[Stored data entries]
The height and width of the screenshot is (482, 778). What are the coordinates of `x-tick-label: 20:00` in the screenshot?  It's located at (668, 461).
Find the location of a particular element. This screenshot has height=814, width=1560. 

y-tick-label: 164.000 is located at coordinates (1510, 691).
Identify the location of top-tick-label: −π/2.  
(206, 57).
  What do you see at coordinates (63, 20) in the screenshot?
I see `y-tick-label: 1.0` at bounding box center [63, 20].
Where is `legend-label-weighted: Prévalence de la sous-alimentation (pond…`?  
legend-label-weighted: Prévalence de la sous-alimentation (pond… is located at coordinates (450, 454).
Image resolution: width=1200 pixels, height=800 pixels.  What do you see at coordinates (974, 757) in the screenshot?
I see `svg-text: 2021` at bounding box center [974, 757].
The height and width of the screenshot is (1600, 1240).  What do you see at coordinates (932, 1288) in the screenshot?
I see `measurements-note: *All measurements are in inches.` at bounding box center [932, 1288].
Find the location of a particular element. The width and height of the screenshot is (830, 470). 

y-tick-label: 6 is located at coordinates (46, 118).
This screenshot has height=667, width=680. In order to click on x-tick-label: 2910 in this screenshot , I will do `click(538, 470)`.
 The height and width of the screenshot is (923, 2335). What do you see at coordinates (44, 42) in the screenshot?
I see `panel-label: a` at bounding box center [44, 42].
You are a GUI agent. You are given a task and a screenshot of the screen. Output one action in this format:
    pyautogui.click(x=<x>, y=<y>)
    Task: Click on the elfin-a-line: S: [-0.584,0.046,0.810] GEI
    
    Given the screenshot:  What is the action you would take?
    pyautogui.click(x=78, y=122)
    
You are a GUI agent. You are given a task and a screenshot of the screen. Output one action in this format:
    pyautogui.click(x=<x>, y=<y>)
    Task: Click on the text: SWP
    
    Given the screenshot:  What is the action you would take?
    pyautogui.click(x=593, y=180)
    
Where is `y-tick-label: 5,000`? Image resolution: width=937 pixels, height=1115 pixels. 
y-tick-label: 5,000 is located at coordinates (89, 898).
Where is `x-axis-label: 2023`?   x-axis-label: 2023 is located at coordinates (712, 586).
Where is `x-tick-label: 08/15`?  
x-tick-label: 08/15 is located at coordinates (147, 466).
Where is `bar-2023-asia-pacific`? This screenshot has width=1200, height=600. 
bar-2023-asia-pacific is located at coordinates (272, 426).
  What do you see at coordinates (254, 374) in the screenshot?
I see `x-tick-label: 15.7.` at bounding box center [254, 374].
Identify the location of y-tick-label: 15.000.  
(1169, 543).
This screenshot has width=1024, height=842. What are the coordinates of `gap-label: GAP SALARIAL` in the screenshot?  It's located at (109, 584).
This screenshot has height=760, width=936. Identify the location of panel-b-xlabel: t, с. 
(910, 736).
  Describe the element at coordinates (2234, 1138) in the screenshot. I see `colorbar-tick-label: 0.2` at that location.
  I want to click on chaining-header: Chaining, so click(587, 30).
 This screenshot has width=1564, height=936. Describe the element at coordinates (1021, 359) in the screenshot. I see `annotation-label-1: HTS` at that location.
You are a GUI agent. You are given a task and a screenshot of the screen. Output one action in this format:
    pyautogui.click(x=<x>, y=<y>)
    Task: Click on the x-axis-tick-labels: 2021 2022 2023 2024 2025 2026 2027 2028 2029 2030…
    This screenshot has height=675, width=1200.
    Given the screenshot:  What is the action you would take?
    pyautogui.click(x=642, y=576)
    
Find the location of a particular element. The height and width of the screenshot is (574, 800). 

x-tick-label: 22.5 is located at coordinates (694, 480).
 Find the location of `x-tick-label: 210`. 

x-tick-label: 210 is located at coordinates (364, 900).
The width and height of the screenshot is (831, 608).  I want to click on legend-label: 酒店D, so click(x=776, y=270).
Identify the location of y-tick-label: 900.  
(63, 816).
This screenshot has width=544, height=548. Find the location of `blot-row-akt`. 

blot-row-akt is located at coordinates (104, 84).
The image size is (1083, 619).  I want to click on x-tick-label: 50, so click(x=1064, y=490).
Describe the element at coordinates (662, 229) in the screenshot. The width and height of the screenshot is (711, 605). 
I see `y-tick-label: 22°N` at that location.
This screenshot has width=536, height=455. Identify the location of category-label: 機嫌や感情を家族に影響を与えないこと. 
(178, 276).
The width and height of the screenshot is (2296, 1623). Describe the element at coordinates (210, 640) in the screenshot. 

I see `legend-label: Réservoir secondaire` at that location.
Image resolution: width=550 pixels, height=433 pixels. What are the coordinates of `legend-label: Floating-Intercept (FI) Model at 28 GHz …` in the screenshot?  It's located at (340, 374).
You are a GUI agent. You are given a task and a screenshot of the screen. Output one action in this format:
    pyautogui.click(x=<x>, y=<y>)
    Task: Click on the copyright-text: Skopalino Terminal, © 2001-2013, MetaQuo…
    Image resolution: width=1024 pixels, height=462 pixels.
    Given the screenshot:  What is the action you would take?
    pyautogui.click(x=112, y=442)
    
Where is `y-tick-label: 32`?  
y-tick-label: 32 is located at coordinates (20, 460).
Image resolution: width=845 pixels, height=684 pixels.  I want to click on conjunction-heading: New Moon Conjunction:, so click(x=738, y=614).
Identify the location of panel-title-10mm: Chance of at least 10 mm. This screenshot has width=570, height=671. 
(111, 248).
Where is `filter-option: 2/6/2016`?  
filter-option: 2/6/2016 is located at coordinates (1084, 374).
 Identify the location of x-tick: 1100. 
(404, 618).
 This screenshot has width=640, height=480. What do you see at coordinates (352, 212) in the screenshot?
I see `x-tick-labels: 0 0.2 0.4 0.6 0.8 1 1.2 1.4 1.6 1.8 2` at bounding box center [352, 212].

EXERCISE AIM – Count the lines in the items above that contain the string "text", and reply with only that number.

ANSWER TO THE PROBLEM – 3